Amalia Planck ran a sausage factory and it is her name that was given to the dish ‘doktorinnan Plancks korv’ (approx. "Mrs. Planck’s sausage").
Amalia Planck was born in 1834. She was the daughter of the conductor and composer Wilhelm Theodor Gnosspelius and Amalia Mankell. Her family home was exceedingly musical and from a young age Amalia Planck and her sisters began to perform as soloists at the Linköpings Musiksällskap (musical society) concerts. Their father conducted these concerts.
Amalia Planck gained her musical education at Musikaliska akademien (the academy of music) and then worked as a music teacher in rural Östergötland.
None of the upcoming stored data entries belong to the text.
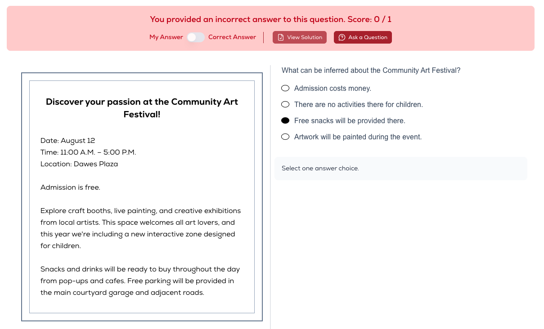Click the 'Location: Dawes Plaza' line
The height and width of the screenshot is (329, 544).
coord(79,164)
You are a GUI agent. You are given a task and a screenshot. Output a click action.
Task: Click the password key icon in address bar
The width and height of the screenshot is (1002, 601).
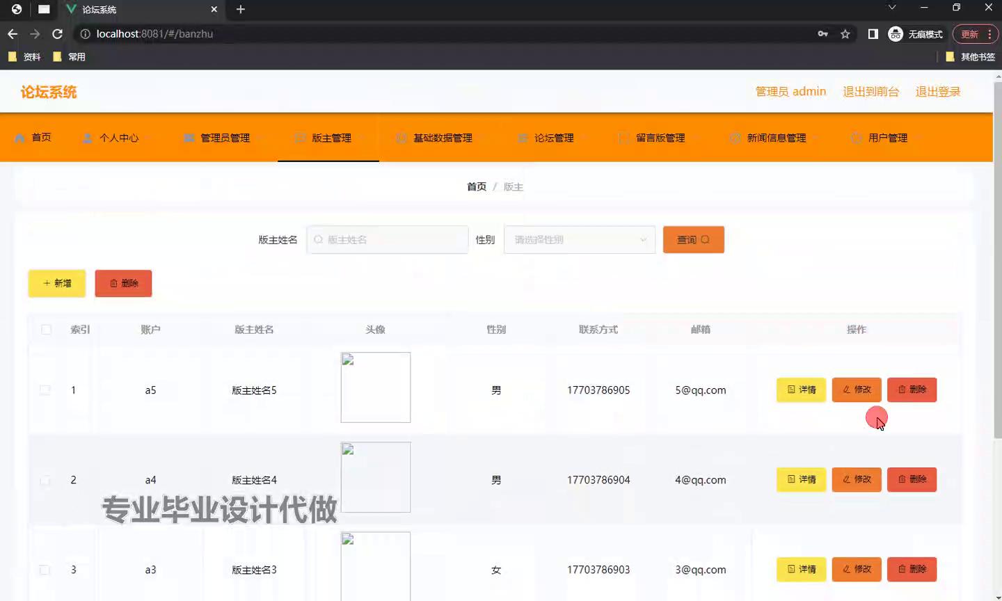(822, 34)
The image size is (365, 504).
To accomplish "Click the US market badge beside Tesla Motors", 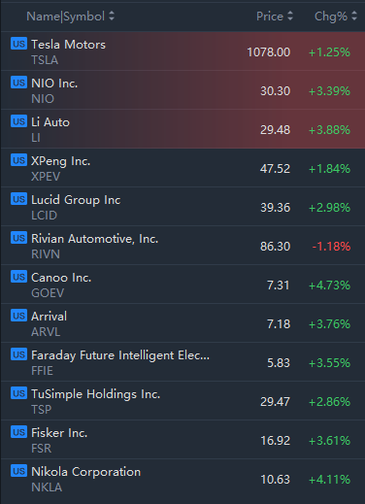I will [18, 44].
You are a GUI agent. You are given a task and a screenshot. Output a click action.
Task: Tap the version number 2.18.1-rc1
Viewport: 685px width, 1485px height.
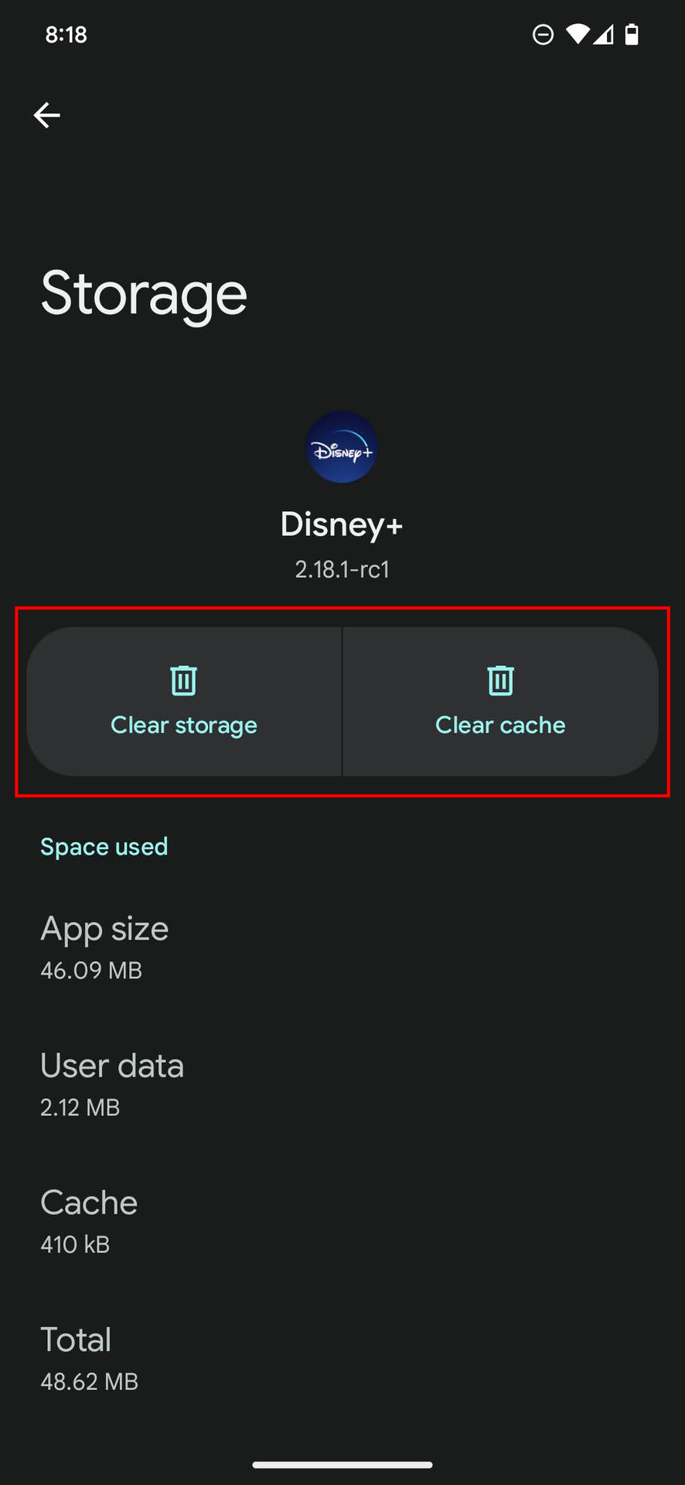pyautogui.click(x=342, y=569)
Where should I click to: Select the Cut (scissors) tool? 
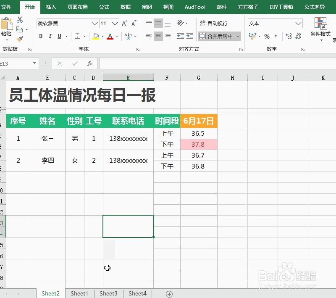click(x=19, y=20)
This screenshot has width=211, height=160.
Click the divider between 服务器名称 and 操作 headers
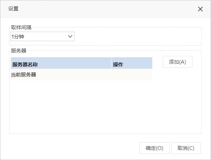click(111, 63)
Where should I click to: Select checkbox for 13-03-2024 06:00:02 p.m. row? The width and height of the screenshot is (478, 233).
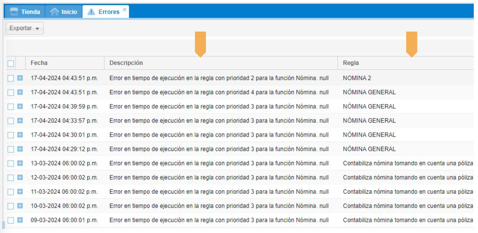pyautogui.click(x=11, y=163)
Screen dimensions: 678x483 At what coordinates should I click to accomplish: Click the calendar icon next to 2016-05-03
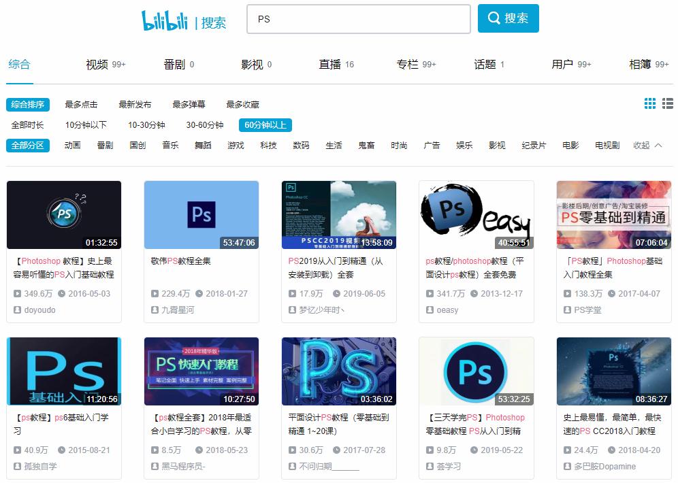61,293
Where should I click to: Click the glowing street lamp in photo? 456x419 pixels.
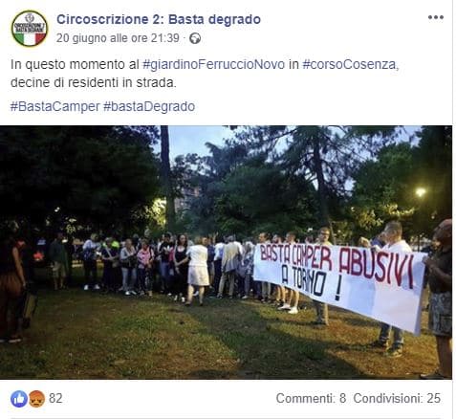click(421, 191)

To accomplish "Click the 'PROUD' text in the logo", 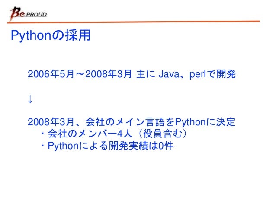I will tap(36, 14).
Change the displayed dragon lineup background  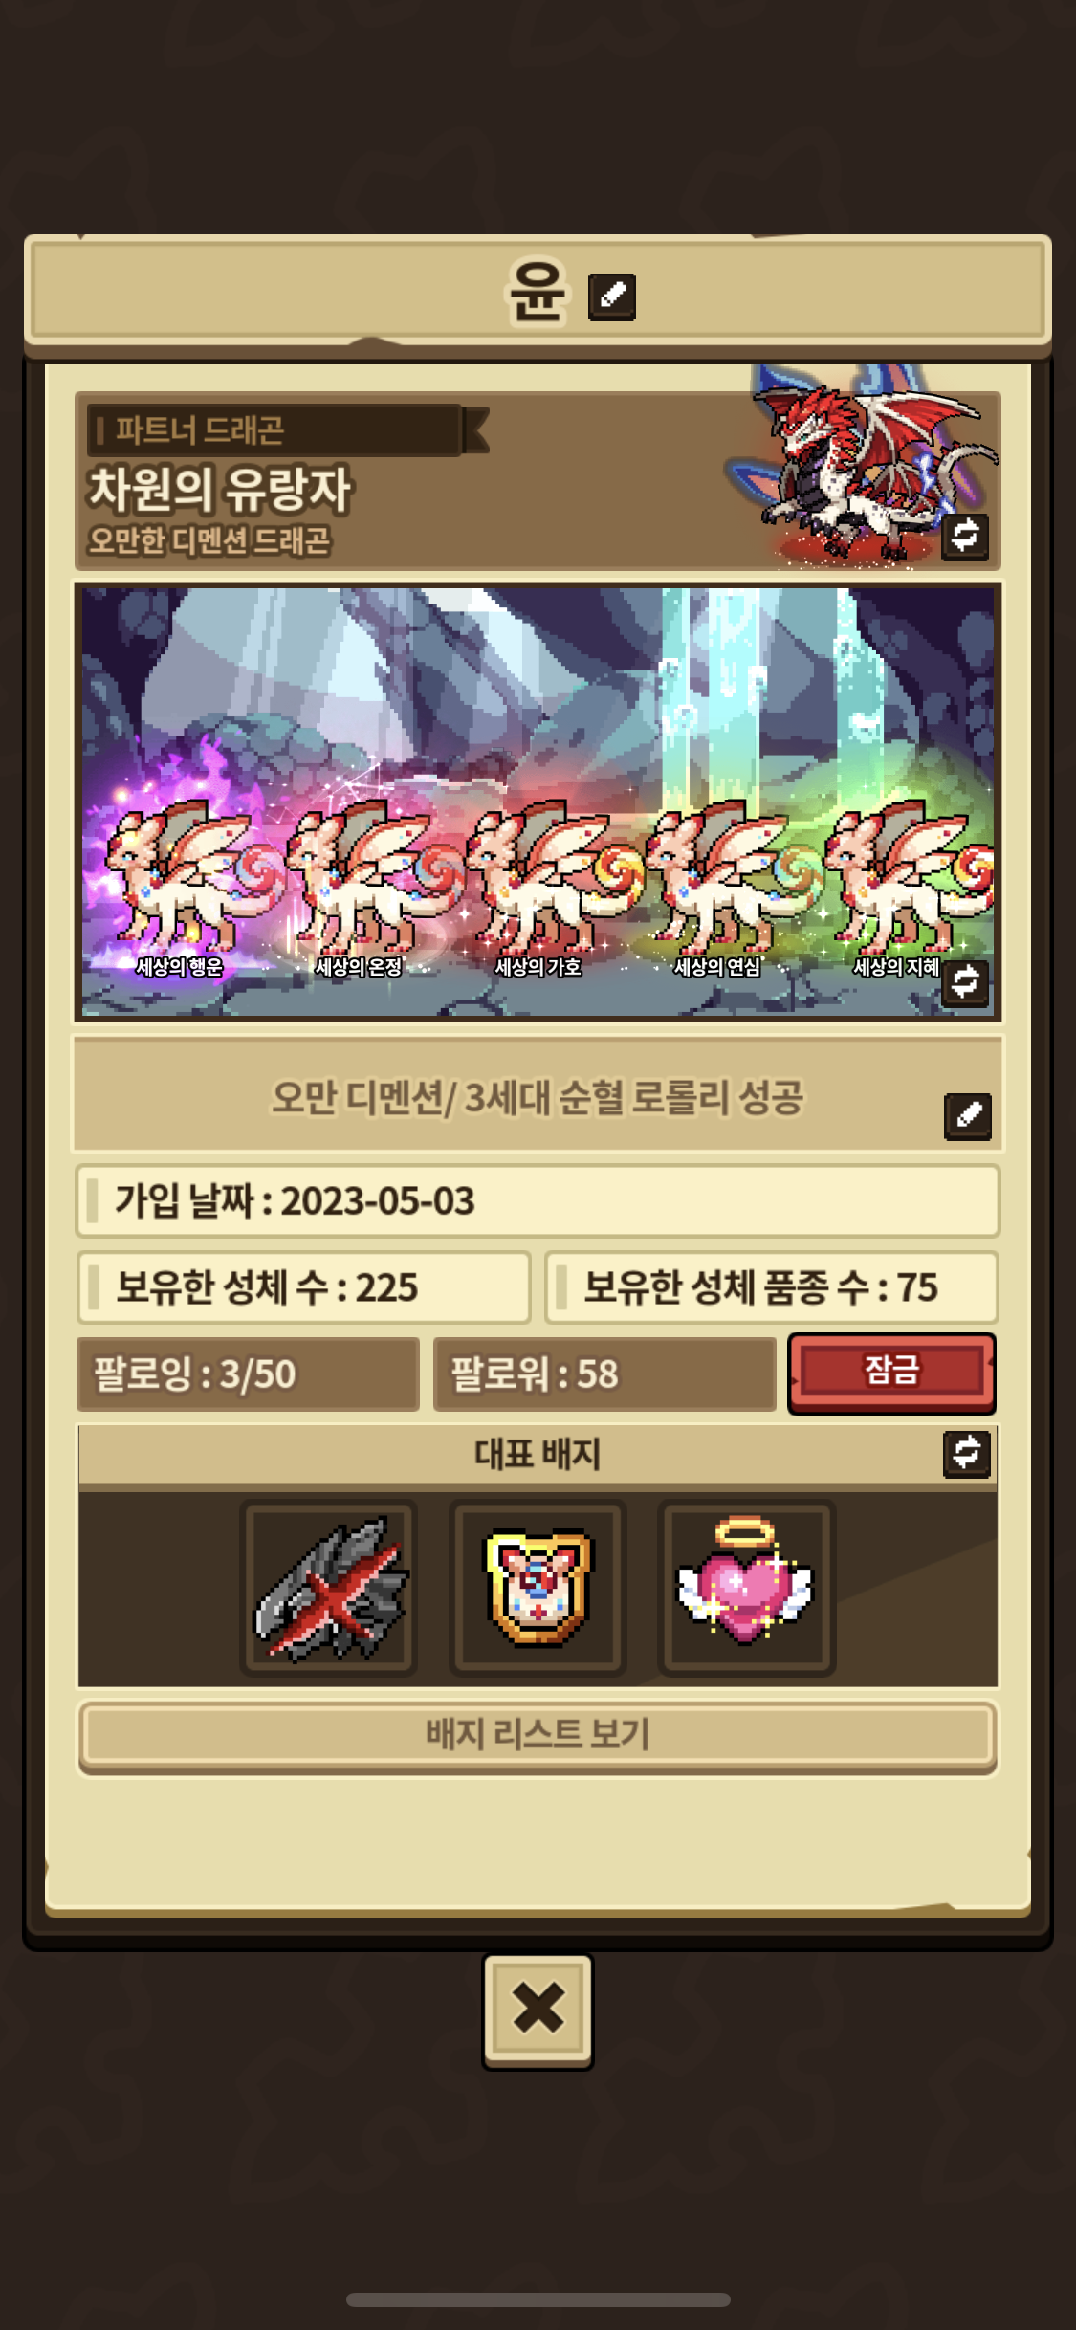[965, 981]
In 1861 she married Erik Wilhelm Planck, who was an assistant teacher. She continued to give singing lessons and piano lessons after getting married. In 1864 she helped set up Musikaliska Sällskapet in Linköping for which she served as choir master for many years.
Amalia Planck, along with some other middle-class Linköping ladies, founded a soup-kitchen enterprise to provide food to the poor people of the town consisting of a bowl of soup and some bread. This was initially a small-scale enterprise which grew and was still going strong in the 1940s.
Around about the year 1880 Amalia Planck began to make sausages for sale, as a means of increasing her family’s income. This home industry quickly became a small sausage factory and ‘doktorinnan’ (traditional Swedish title of the wife of a doctor) Planck’s sausages became a sought-after item in Stockholm butcher’s shops. According to the recipe which bears her name the sliced sausage is fried, causing it to shrink into small bowl-shaped pieces which are then filled with peas.
Amalia Planck died in 1908. She is buried at the Gamla cemetery in Linköping.